9/20. AI Supercluster: Networking Convergence, InfiniBand, and Converged Ethernet

Sep 29, 2024

Introduction

In Article 8, we explored the network fabric underpinning AI superclusters, focusing on technologies like NVLink, NVSwitch, InfiniBand, and RDMA. These technologies, especially in NVIDIA's DGX systems, have established a foundation for efficient, high-speed communication in AI clusters. This article examines Ethernet's position in this landscape, its evolution, convergence with high-performance computing (HPC) standards, and its potential to rival or complement InfiniBand within AI infrastructure. We'll ground this discussion in NVIDIA's networking products, exploring how they enable high-throughput, low-latency data transfer crucial for training trillion-parameter language models in AI superclusters.

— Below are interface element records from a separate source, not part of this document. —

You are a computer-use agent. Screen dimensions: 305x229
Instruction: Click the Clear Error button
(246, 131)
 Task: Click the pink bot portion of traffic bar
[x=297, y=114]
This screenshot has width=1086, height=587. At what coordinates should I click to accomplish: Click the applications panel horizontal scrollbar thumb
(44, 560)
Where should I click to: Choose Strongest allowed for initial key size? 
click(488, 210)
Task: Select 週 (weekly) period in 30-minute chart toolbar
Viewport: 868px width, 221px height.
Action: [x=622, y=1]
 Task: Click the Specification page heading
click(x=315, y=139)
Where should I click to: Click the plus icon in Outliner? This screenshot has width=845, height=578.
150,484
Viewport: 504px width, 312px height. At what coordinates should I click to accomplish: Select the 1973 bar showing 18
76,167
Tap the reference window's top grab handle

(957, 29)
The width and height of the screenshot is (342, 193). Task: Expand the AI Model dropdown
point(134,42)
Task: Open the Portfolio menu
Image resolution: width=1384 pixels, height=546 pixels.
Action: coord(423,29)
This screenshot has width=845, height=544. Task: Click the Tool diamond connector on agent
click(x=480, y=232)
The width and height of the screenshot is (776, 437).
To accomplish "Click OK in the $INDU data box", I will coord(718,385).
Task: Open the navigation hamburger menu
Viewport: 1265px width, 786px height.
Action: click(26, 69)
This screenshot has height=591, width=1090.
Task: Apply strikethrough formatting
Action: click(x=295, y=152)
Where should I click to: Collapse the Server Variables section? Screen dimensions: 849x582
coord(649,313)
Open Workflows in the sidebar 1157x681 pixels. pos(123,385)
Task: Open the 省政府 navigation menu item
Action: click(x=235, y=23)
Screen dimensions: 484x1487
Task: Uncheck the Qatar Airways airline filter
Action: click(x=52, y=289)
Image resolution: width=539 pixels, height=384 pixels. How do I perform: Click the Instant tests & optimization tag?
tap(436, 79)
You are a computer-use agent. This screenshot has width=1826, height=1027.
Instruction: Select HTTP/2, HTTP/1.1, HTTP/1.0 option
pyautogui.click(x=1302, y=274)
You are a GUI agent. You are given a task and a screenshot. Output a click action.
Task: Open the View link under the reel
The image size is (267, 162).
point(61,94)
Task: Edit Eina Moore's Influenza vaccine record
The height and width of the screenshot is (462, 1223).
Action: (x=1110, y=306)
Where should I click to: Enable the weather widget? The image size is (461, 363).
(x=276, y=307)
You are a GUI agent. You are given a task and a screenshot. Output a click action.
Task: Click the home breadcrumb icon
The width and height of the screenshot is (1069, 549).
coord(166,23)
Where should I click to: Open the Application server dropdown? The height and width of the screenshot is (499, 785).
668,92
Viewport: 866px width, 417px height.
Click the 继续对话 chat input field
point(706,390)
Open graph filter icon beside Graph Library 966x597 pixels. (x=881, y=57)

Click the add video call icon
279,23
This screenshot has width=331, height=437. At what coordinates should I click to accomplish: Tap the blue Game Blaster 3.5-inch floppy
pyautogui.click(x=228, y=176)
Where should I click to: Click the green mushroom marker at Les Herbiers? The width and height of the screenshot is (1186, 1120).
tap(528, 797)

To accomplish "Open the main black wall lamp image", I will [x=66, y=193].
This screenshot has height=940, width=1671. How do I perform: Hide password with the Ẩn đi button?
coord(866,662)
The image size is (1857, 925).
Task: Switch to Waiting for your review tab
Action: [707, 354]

Historical Context of InfiniBand and Ethernet

Why Did NVIDIA Embrace InfiniBand?

In the early 2000s, high-performance computing (HPC) and AI research faced a significant challenge: network latency. This latency limited distributed computing applications that required fast, synchronous communication across nodes. Overcoming this challenge drove the development of InfiniBand.

Latency: The Critical Bottleneck in Early Ethernet

In the early 2000s, Gigabit Ethernet (1 Gbps) was the best available Ethernet technology. While this bandwidth sufficed for general-purpose data center applications, it struggled to provide the low latency necessary for HPC workloads. Latencies in early Ethernet networks typically ranged from 30 to 100 microseconds, resulting from Ethernet's packet-based design, CPU involvement in data transfers, and lack of advanced congestion management.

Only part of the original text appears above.